Lebanon’s public debt default | New Europe
The nature and causes of sovereign debt differ from country to country. Yet the popular or contrived narrative of debt usually obscures its true origin or cause.
In the case of Lebanon, currently facing a financial and economic crisis classified by the World Bank as possibly among the The first three most serious global crises since the mid-nineteenth century, one of the key lessons from the Greek experience is the importance of understanding the cause. The truth about how and why Lebanon reached the current debt crisis, including its suspension of payment of a $ 1.2 billion Eurobond in March 2020, must precede any step towards recovery and restructuring under current solvency conditions.
A look at the Greek experience
At the time of Greece’s sovereign debt crisis, the popular narrative was that successive Greek governments had increased the public sector and overstretched their finances. This further reinforces the popular myth that the people of southern Europe are lazy, take long naps, aspire to become public servants and that their governments are corrupt. Despite this, an independent parliamentary commission created in 2015 refuted this account.

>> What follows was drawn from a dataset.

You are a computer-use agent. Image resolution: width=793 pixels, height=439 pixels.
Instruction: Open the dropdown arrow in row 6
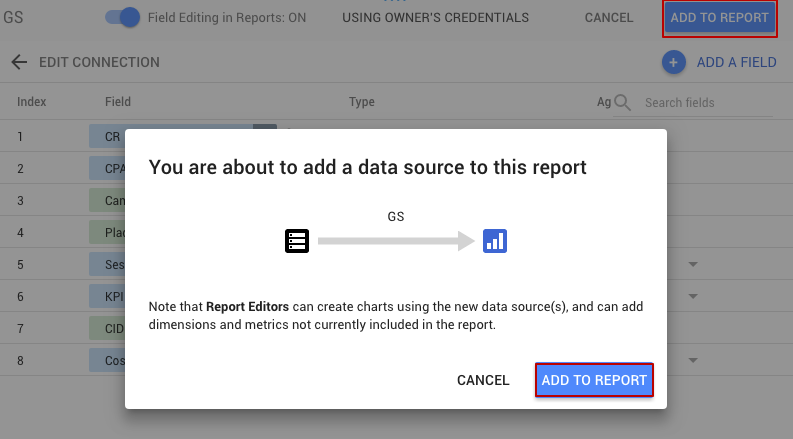692,297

The vast committee results clearly showed that the Greek public sector was the least spending among its 27 counterparts in the European Union (apart from defense spending). In fact, until the onset of the global financial crisis in 2008, Greece’s debt-to-GDP ratio was one of the lowest in Europe and certainly sustainable. So why did he shoot through the roof the following year? Indeed, the Greek banks had accumulated a private debt (in the form of loans) to the tune of approximately 100 billion euros.
At the time, Greek banks had been largely bought out by French and German banks, and as a result, the private (and now unsustainable) debt of Greek banks was on the verge of becoming a Franco-German problem. Instead, the then Prime Minister of Greece was “convinced” to nationalize Greek banks and thus turn purely private debt into public debt. In doing so, it was now the Greek taxpayer who was in debt and the resulting austerity, while Greek banks were restructured (effectively refinanced) and France and Germany were relieved.
As a result of this incredible nationalization, which is irrational both financially and politically, Greece’s debt-to-GDP ratio has skyrocketed and its creditworthiness has shrunk to the depths of the Aegean Sea. He now had newly discovered debt of 100 billion euros, no access to financial markets and the prospect of high borrowing rates. Even so, these facts were buried under popular narrative and the committee was discredited even in Greece.
Public debt in Lebanon
At the time of the default in March 2020, Lebanon public debt had reached more than $ 90 billion, or about 170% of its gross domestic product, with nearly 37% of the debt in foreign currency.
To fully understand Lebanon’s debt crisis, it is not enough to simply look at the corrective measures suggested by the International Monetary Fund. The origins of a country’s debt are much more important because they tell us how the debt was accumulated and by whom. The people of a country whose debt was totally or partially illegal and illegitimate can choose to repudiate that debt or to hold responsible people and institutions to account.
Therefore, Lebanon needs an independent committee on the truth of its debt. It is an obligation of the State. Since such a committee does not exist, I can only speculate on the origins of the Lebanese public debt.
According to the Debt Abolition Committee (CADTM), two main reasons are advanced. First, Lebanese commercial banks are allowed to speculate (with hard currencies sent by the foreign diaspora) on sovereign debt securities denominated in Lebanese pounds at interest rates much higher than those granted by the Lebanese Central Bank. These high rates on government bonds and bank deposits severely restrict capital investment in the productive economy. Not surprisingly, Lebanon imports 80% of its food. The second reason is corruption through existing financial channels. CADTM reports that from 2005 to 2014, the richest 1% of the Lebanese population captured 23% of income and 40% of total personal assets, while the poorest 50% had to share half of the income of the 1 % the most rich. It further confirms that key political decisions have to do with the broader power structure in the country.
It should also be noted that the burden of debt restructuring is very regressive, penalizing small depositors, the majority of the working population and small businesses.
If someone looks only at Lebanon’s default and its restructuring process, we are missing the real picture, and the rights of the Lebanese people, which is an integral part of fiscal self-determination. People have the right to be free from all kinds of illegal, illegitimate and odious debt, even if they are incurred under the banner of the state.
No restructuring process should begin until the truth about the debt is known. No sane person would mortgage their house just because a bank told the owner they had a debt they didn’t know about. The owner would first inquire about this debt and if he found that it had been contracted wrongly or unfairly, he would refuse to pay it. It is the least that the Lebanese people can demand.